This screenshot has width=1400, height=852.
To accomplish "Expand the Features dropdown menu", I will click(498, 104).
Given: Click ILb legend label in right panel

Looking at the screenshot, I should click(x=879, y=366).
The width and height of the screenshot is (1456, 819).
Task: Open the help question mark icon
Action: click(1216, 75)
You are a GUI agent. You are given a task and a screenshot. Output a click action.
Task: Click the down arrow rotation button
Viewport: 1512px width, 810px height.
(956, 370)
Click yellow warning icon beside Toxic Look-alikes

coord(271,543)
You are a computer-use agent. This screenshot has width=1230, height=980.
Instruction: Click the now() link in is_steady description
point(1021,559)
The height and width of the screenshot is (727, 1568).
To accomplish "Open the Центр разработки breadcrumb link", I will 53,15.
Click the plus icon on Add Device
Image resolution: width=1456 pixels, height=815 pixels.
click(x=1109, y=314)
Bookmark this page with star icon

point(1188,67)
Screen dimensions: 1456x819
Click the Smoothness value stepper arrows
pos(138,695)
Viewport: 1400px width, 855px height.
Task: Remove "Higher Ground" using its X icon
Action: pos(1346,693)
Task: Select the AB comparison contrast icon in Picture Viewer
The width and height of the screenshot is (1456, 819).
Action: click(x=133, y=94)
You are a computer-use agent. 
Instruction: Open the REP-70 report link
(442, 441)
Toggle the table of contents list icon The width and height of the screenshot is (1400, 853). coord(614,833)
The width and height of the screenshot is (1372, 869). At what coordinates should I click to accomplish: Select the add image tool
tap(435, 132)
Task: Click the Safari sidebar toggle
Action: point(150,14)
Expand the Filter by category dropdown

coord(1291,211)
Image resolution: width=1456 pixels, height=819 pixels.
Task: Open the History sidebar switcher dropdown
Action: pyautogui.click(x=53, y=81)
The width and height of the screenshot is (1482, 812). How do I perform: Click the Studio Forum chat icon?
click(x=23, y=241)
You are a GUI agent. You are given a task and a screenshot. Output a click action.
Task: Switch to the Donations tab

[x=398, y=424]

* * * *

(TASK ITEM) Word for word, repeat the lines that begin at the one with "The width and height of the screenshot is (1482, 812)." and continue to the end of the listing above.

(RESULT FOR THIS EXERCISE)
The width and height of the screenshot is (1482, 812). How do I perform: Click the Studio Forum chat icon?
click(x=23, y=241)
You are a GUI agent. You are given a task and a screenshot. Output a click action.
Task: Switch to the Donations tab

[x=398, y=424]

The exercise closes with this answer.